## WHAT TO WORK ON
Copy out each line of the data below in which "Given" appears.

◇ ◇ ◇

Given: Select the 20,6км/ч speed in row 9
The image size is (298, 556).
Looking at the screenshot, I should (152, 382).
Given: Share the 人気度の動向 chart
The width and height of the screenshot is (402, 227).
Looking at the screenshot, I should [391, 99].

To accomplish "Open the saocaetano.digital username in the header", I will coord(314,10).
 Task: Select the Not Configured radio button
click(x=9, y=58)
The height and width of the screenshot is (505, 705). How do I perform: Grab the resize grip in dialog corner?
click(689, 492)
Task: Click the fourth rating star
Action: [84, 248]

◇ ◇ ◇

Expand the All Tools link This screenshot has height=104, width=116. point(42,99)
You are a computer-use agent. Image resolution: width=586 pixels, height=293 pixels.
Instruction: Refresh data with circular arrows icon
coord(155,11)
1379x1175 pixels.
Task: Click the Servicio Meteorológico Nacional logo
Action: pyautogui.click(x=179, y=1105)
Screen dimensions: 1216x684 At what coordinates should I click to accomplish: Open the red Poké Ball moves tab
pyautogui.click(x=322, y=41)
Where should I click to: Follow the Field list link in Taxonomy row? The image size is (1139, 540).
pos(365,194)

◇ ◇ ◇

## EXERCISE RESPONSE
Given: Select the 20,6км/ч speed in row 9
Given: Share the 人気度の動向 chart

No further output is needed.